First off, C++ has no need of additional string classes. There are probably already hundreds or thousands too many string classes that have been developed, and yours won't improve the situation. Unless you're doing this purely for your edification, you should think long and hard and then decide not to write a new one.
You can use std::basic_string<char>
to hold UTF-8 code unit sequences, std::basic_string<char16_t>
to hold UTF-16 code unit sequences, std::basic_string<char32_t>
to hold UTF-32 code unit sequences, etc. C++ even offers short, handy names for these types: string
, u16string
, and u32string
. basic_string
already solves the problem you're asking about here by offering member functions for copying, comparing, and getting the length of the string that work for any code unit you template it with.
I can't think of any good reason for new code that's not interfacing with legacy code to use anything else as its canonical storage type for strings. Even if you do interface with legacy code that uses something else, if the surface area of that interface isn't large you should probably still use one of the standard types and not anything else, and of course if you're interfacing with legacy code you'll be using that legacy type anyway, not writing your own new type.
With that said, the reason you can't use strcmp
, strcpy
, and strlen
for your templated string type is that they all operate on null terminated byte sequences.

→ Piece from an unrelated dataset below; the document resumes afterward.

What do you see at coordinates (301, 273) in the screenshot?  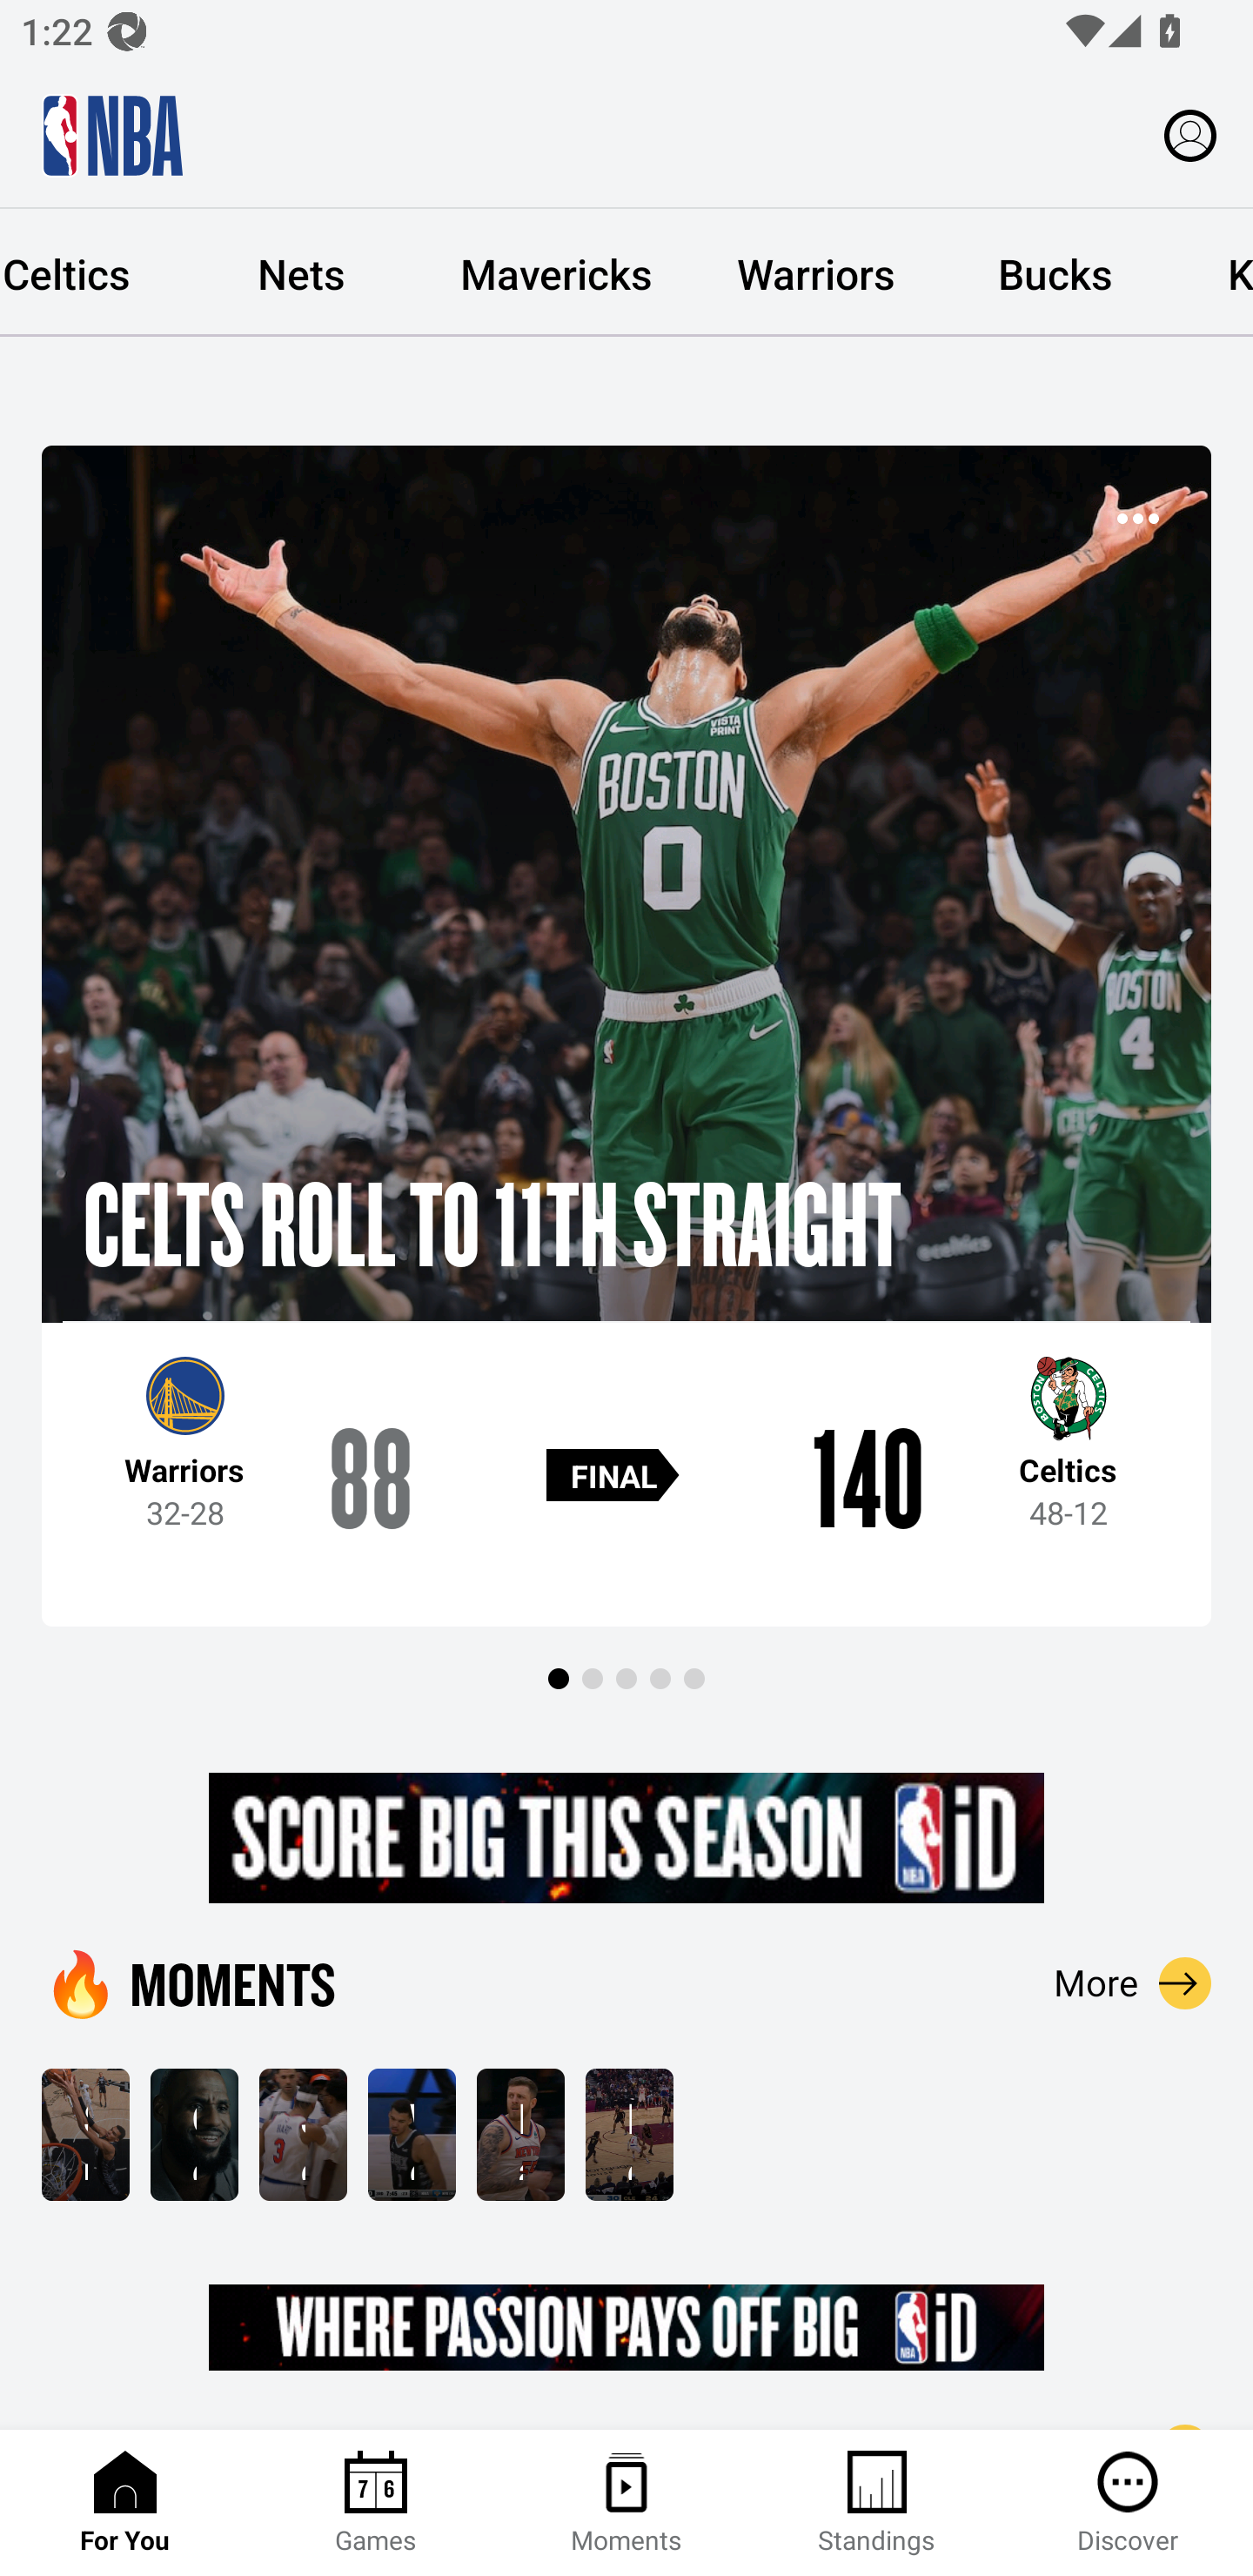 I see `Nets` at bounding box center [301, 273].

If your code unit is larger than one byte then there may be bytes that are zero before the actual terminating null code unit (assuming you use null termination at all, which you probably shouldn't). Consider the bytes of this UTF-16 representation of the string "Hello" (on a little endian machine).
48 00 65 00 6c 00 6c 00 6f 00
Since UTF-16 uses 16 bit code units, the character 'H' ends up stored as the two bytes 48 00
. A function operating on the above sequence of bytes by assuming the first null byte is the end would assume that the second half of the first character marks the end of the whole string. This clearly will not work.
So, strcmp
, strcpy
, and strlen
are all specialized versions of algorithms that can be implemented more generally. Since they only work with byte sequences, and you need to work with code unit sequences where the code unit may be larger than a byte, you need need generic algorithms that can work with any code unit. The standard library offers has lots of generic algorithms to offer you. Here are my suggestions for replacing these str*
functions.
strcmp
compares two sequences of code units and returns 0 if the two sequences are equal, positive if the first is lexicographically less than the second, and negative otherwise. The standard library contains the generic algorithm lexicographical_compare
which does nearly the same thing, except that it returns true if the first sequences is lexicographically less than the second and false otherwise.
strcpy
copies a sequences of code units. You can use the standard library's copy
algorithm instead.
strlen
takes a pointer to a code unit and counts the number of code units before it finds a null value. If you need this function as opposed to one that just tells you the number of code units in the string, you can implement it with the algorithm find
by passing the null value as the value to be found. If instead you want to find the actual length of the sequence, your class should just offer a size
method that directly accesses whatever method your class uses internally to store the size.
Unlike the str*
functions, the algorithms I've suggested take two iterators to demarcate code unit sequences; one pointing to the first element in the sequence, and one pointing to the position after the final element of the sequence. The str*
functions only take a pointer to the first element and then assume the sequence continues until the first zero valued code unit it finds. When you're implementing your own templated string class it's best to move away from the explicit null termination convention as well, and just offer an end()
method that provides the correct end point for your string.